Mimen noemt men volkskluchten, omstreeks het jaar 420 vóór Chr. door Sophron van Syracuse en zijn zoon Xenarchus uitgevonden en in gesprekken voorstellingen uit het Siciliaansche volksleven bevattend. Zij waren opgesteld in kernachtige, met spreekwoorden vermengde dichttaal, en niet zoozeer bestemd voor het tooneel als om bij feestelijke gelegenheden te worden voorgelezen. Eigenaardig was de krachtige teekening der verschillende karakters. Plato bragt de mimen over naar Athene en gebruikte ze om kleur te geven aan zijne zamenspraken, en zelfs Théocritus maakte er gebruik van ten behoeve zijner idyllen.
Gelijk deze Grieksche mimen in Sicilië als het ware uit het volksleven oprezen, zoo ontstond in Beneden-Italië de mimus bij de Romeinen, die als eene kluchtige voorstelling van personen en zaken te Rome ten tooneele werd gebragt. Later gebruikte men den mimus als nastuk. In den tijd van Cícero verkregen de mimen ook hare plaats in de letterkunde. De vermaardste mimendichters der Romeinen waren Decimus Laberius en zijn tijdgenoot Publius Syrus.
Met de mimen staat de mimiek in verband, namelijk de kunst om door teekenen en gebaren gewaarwordingen en denkbeelden te kennen te geven. Legt men het er op toe om daardoor het uitwendig voorkomen van anderen na te bootsen, dan heeft men eene portretterende mimiek. Heeft het gebarenspel betrekking op bepaalde gemoedstoestanden, zoo geeft men daaraan den naam van scheppende of idealiserende mimiek. Deze is het voornaamste hulpmiddel der dramatische kunst en kan zoowel comisch als tragisch wezen. In verband met de welsprekendheid heeft men eene theatrale (dramatische) en eene oratorische mimiek.

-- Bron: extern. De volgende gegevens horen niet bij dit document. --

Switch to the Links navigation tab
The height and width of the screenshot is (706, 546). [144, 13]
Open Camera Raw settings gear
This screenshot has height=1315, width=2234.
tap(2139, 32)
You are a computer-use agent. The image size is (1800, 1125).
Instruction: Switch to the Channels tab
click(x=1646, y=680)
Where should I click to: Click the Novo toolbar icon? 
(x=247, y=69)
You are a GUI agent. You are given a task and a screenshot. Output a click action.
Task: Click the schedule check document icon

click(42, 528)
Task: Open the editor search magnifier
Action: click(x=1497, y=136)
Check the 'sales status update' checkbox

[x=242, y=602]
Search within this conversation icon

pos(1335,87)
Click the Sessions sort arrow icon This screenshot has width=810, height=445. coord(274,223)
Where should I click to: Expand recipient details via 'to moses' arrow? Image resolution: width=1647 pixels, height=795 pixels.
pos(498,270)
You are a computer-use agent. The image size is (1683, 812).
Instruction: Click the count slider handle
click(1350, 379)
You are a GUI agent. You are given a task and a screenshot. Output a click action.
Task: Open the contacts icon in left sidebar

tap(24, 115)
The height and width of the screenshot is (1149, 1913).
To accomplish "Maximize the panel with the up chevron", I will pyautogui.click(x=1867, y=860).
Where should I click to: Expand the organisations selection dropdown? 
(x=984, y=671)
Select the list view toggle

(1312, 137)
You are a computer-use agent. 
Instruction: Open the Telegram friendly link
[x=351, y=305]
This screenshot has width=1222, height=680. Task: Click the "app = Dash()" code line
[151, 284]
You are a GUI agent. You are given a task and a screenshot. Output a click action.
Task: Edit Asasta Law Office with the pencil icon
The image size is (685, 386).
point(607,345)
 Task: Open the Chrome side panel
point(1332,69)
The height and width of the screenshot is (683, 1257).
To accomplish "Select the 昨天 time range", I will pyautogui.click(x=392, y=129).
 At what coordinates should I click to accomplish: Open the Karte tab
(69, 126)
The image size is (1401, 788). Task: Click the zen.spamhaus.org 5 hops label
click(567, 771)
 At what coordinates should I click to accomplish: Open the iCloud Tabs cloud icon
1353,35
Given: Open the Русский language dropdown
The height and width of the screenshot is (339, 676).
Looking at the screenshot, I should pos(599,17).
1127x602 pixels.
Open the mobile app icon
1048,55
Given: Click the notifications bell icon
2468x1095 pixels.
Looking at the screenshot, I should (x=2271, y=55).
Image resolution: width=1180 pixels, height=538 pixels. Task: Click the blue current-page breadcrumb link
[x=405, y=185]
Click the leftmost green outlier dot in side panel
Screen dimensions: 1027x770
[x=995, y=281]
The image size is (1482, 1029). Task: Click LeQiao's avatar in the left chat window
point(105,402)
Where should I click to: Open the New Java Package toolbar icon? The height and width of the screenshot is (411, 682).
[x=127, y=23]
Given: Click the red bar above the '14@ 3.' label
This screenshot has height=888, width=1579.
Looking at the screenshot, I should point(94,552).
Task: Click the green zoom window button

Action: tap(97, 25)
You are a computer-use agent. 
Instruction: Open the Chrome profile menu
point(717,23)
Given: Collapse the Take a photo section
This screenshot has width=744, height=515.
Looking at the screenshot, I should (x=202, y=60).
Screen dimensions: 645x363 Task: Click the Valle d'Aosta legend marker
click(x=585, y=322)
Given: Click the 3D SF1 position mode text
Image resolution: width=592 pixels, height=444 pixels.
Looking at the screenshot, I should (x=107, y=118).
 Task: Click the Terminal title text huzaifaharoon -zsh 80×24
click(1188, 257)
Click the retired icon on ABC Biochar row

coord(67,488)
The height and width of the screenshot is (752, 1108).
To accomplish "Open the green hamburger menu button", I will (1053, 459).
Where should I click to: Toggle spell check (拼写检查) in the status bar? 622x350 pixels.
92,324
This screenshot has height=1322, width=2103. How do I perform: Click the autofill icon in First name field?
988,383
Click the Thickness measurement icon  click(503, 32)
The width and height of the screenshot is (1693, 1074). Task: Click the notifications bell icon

Ook kan zij in verband met de muziek eene orchestrische wezen. De mimiek vereischt, behalve andere hulpmiddelen, een natuurlijken aanleg en een welgebouwd ligchaam; zal zij voldoen, dan moet zij zich onderscheiden door duidelijkheid, natuurlijkheid, bevalligheid, verscheidenheid en eenheid. Alle gebaren moeten met den aard der voorstelling of met de muziek in overeenstemming wezen. Vooral de Romeinen hadden tooneelkunstenaars, die uitmuntten door de mimiek, zooals Roscius, en ook thans nog hebben vooral de Italianen een bijzonderen aanleg voor het gebarenspel.